Aby członkowie nowej struktury dostali więcej niż pozostali, zostanie wprowadzona prosta zasada - śledczy w takim wydziale będzie zarabiać tak, jakby awansował o jeden szczebel wyżej. Prokurator z tytułem okręgowego dostanie pensję apelacyjnego, czyli około 6,5 tys. złotych na rękę, apelacyjny - krajowego, czyli około 9 tys. złotych. Jeśli odejdzie ze specwydziału - wróci do starych zarobków.

Reklama

"Dobrze, że wreszcie nasza praca zostanie doceniona. My nie siedzimy za biurkiem jak prokuratorzy z nadzoru, dla których koniec pracy o godzinie 15.30 to świętość. My pracujemy na okrągło, jeśli tak trzeba, często poza miejscowością, w której mieszkamy" - mówi jeden z kandydatów do "antymafii", prokurator uczestniczący m.in. w śledztwie w sprawie nieprawidłowości w PZU.

Resort sprawiedliwości nie ukrywa, że przy tworzeniu "wydziału antymafijnego" inspiracji szukał we Włoszech. Italię kilka miesięcy temu odwiedzili minister sprawiedliwości Zbigniew Ziobro i prokurator krajowy (dziś szef MSWiA) Janusz Kaczmarek. Potęgę zorganizowanej przestępczości udało się tam przełamać właśnie dlatego, że walkę z mafią powierzono zespołom śledczych oddzielonym całkowicie od reszty prokuratury.

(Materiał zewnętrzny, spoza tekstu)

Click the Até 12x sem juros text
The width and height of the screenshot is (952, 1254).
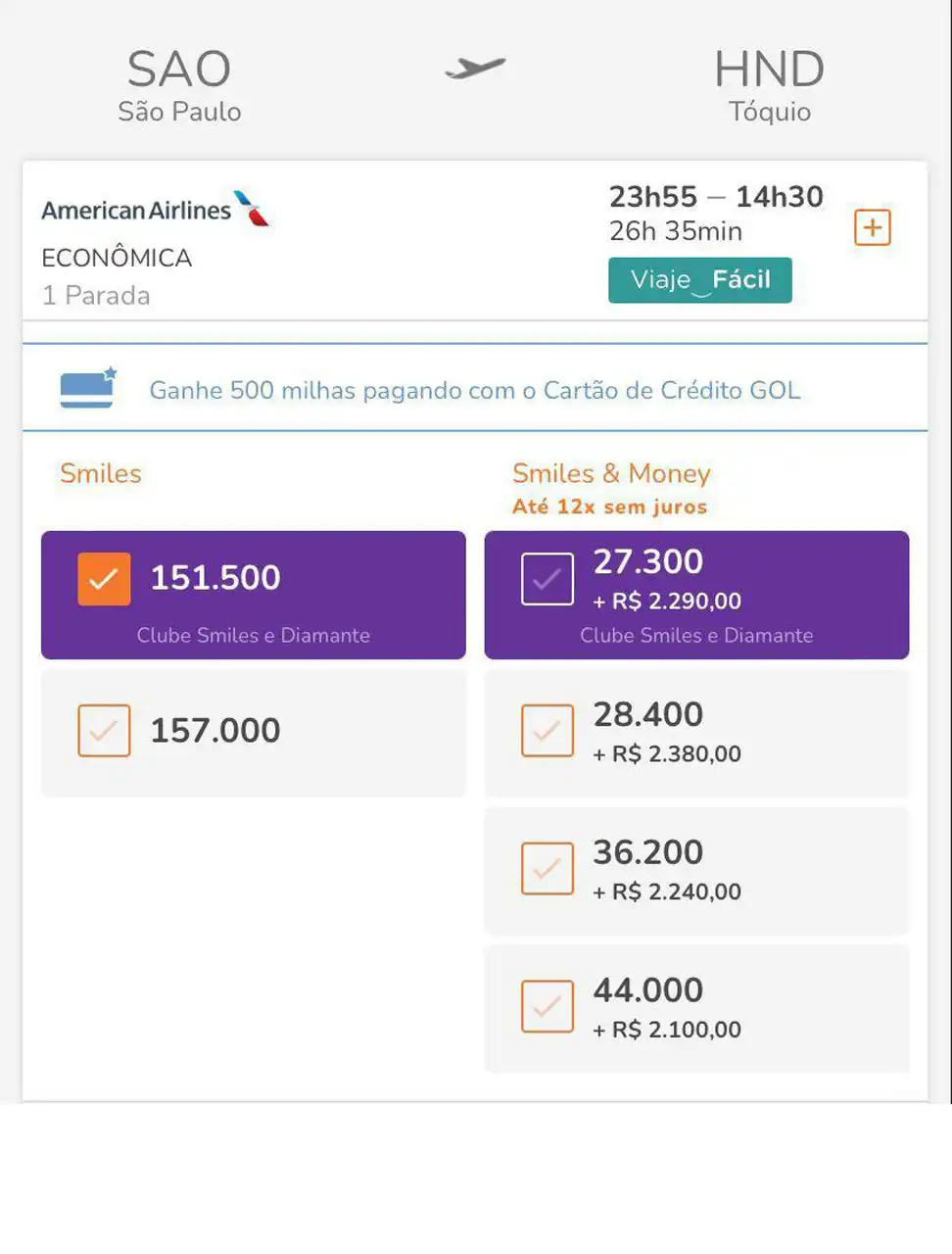click(609, 506)
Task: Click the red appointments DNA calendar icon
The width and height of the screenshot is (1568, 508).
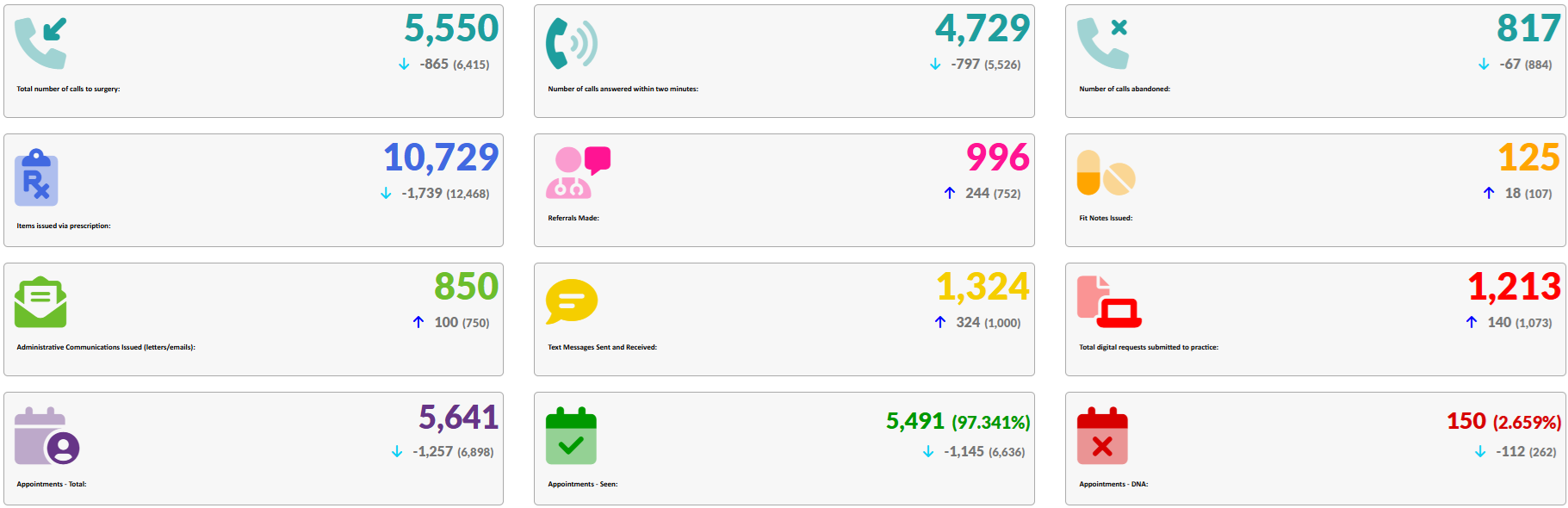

Przy okazji zmian w prokuraturze reorganizację czeka też Centralne Biuro Śledcze. Tam, gdzie nie będzie nowych prokuratorskich specwydziałów, zlikwidowane zostaną zarządy CBŚ - pozostaną jedynie delegatury. Nie oznacza to jednak, że policjanci stracą pracę lub zostaną przeniesieni - zmieni się jedynie ranga jednostki. Delegatura to oczko niżej od zarządu.